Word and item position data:
■ ■ ■
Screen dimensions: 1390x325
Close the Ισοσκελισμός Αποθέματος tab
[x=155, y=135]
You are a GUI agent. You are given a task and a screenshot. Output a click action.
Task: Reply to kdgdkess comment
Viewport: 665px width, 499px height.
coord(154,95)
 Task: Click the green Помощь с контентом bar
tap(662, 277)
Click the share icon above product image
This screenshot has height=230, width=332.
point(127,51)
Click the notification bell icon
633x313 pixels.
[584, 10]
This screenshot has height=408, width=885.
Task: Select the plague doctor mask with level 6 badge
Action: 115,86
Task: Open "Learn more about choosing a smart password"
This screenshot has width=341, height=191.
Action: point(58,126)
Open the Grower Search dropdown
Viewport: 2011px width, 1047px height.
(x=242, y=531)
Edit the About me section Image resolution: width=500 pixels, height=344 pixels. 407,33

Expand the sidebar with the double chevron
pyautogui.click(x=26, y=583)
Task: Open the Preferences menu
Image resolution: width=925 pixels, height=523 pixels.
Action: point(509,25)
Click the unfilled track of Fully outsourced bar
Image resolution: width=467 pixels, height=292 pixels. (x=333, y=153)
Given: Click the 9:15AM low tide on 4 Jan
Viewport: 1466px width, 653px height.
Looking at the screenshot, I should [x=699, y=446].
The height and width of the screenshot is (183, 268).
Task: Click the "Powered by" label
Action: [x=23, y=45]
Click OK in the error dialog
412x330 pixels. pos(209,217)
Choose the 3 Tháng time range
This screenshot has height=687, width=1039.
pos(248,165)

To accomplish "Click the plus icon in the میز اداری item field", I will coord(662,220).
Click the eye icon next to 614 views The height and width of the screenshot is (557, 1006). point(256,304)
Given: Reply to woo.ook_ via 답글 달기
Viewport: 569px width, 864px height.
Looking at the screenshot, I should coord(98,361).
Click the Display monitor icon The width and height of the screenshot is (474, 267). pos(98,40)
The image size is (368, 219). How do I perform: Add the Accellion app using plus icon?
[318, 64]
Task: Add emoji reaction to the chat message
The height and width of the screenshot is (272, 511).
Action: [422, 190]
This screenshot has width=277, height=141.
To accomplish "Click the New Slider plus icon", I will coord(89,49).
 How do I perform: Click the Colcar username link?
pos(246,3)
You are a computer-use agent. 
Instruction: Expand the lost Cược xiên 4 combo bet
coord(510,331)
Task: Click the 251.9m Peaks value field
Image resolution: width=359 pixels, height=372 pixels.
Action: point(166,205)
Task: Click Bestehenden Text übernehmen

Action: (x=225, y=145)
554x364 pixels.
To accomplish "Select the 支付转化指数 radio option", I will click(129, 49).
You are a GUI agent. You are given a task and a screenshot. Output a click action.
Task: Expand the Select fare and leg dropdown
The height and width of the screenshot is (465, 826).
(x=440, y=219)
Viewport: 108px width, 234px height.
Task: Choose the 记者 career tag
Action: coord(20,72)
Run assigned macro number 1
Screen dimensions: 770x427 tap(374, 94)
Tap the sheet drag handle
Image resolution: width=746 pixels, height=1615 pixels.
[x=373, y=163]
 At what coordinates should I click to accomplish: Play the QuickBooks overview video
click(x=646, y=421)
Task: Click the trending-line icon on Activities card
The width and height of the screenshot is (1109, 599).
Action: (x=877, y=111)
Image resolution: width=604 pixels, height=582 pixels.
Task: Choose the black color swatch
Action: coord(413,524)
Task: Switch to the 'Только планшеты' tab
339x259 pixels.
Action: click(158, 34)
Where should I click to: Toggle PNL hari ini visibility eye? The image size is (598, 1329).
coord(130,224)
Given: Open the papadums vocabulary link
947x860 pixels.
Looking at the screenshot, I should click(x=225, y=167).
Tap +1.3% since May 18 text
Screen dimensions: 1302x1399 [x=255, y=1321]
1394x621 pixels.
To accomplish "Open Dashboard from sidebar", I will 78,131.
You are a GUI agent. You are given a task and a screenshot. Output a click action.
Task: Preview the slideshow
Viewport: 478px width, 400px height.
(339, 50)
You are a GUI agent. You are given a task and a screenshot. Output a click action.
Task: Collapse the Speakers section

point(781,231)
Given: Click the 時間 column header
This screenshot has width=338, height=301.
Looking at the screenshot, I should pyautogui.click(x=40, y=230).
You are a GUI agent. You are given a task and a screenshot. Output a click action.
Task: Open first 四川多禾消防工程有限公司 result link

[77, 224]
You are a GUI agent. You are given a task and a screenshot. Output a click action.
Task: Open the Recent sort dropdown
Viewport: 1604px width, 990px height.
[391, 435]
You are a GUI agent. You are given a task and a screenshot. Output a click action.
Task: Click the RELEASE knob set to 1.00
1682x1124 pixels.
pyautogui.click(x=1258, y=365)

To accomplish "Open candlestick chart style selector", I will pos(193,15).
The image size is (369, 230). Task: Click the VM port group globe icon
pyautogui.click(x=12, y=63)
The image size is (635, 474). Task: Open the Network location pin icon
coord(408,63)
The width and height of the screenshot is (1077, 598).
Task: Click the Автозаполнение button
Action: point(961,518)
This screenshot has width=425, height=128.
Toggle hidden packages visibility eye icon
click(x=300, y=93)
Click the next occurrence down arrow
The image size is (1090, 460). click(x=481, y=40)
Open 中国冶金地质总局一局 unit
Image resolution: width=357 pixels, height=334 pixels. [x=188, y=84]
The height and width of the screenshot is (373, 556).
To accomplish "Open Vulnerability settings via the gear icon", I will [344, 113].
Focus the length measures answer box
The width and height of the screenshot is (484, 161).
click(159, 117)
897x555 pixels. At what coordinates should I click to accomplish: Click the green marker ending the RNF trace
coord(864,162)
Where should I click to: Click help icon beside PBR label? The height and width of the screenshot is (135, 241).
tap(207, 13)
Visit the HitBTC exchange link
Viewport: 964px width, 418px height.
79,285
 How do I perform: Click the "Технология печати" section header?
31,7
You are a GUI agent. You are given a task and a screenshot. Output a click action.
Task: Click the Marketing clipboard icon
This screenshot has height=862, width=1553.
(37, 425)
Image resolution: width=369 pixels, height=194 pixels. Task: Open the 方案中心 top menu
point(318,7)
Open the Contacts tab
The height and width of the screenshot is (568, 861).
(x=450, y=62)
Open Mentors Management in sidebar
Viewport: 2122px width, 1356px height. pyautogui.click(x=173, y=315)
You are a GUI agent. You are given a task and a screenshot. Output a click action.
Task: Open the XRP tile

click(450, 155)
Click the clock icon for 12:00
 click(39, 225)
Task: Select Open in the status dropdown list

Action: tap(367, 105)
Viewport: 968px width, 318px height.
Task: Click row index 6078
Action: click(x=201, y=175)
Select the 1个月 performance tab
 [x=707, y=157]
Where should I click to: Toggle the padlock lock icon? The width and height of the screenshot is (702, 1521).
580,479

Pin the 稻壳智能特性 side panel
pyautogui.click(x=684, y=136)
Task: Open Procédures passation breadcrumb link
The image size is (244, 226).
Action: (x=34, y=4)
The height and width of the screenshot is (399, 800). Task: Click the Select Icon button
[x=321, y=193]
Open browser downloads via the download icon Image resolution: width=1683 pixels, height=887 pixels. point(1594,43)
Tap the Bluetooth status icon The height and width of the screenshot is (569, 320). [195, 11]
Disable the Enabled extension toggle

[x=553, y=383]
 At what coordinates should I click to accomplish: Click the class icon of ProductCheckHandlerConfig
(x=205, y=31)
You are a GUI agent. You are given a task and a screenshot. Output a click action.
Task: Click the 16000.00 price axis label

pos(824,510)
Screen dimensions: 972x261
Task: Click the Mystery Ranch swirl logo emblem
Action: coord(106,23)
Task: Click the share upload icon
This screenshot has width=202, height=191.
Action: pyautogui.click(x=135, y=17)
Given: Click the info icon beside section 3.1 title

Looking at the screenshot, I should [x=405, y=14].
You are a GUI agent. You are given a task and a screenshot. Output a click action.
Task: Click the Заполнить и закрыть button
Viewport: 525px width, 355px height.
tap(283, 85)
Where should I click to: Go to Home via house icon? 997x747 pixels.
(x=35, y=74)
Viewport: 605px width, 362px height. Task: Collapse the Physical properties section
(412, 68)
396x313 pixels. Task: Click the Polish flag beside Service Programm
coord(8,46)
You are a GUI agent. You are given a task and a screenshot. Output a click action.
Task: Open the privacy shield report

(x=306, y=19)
■ ■ ■
-- Instruction --
Lay out the entries as a JSON list of strings, one string per line with blank lines omitted, starting with the line containing "Open the Contacts tab" and going on through the line containing "Viewport: 2122px width, 1356px".

-- Expected output --
[
  "Open the Contacts tab",
  "The height and width of the screenshot is (568, 861).",
  "(x=450, y=62)",
  "Open Mentors Management in sidebar",
  "Viewport: 2122px width, 1356px height. pyautogui.click(x=173, y=315)"
]